When microencapsulated, the formaldehyde concentration reducing
agent is released from the microcapsule continuously over a period
of time during the in vivo biodegradation of the cyanoacrylate
polymer.
[0118] For purposes of this invention, the microencapsulated form
of the formaldehyde concentration reducing agent is preferred
because this embodiment prevents or substantially reduces
polymerization of the cyanoacrylate monomer by the formaldehyde
concentration reducing agent, which increases shelf-life and
facilitates handling of the monomer composition during use.

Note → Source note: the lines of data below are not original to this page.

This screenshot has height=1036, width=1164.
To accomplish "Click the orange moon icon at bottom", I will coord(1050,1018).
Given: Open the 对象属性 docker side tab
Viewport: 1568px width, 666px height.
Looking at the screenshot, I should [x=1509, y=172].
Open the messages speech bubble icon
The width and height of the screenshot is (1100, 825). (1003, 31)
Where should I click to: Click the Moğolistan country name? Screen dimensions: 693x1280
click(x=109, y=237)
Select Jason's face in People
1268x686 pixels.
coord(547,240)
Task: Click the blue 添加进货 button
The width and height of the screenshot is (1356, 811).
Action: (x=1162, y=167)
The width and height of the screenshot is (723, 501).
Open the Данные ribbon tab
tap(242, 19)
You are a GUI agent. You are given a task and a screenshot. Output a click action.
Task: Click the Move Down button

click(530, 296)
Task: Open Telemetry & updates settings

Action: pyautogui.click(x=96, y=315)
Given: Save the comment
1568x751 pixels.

[0119] Microencapsulation of the formaldehyde scavenger can be
achieved by many known microencapsulation techniques. For example,
microencapsulation can be carried out by dissolving a coating
polymer in a volatile solvent, e.g., methylene chloride, to a
polymer concentration of about 6% by weight; adding a formaldehyde
scavenger compound in particulate form to the coating
polymer/solvent solution under agitation to yield a scavenger
concentration of 18% by weight; slowly adding a
surfactant-containing mineral oil solution to the polymer solution
under rapid agitation; allowing the volatile solvent to evaporate
under agitation; removing the agitator; separating the solids from
the mineral oil; and washing and drying the microparticles. The
size of the microparticles will range from about 0.001 to about
1000 microns.
[0120] The coating polymer for microencapsulating the formaldehyde
concentration reducing agent should be polymers which undergo in
vivo bioerosion, preferably at rates similar to or greater than the
cyanoacrylate polymer formed by the monomer, and should have low
inherent moisture content. Such bioerosion can occur as a result of
the physical or chemical breakdown of the encapsulating material,
for example, by the encapsulating material passing from solid to
solute in the presence of body fluids, or by biodegradation of the
encapsulating material by agents present in the body.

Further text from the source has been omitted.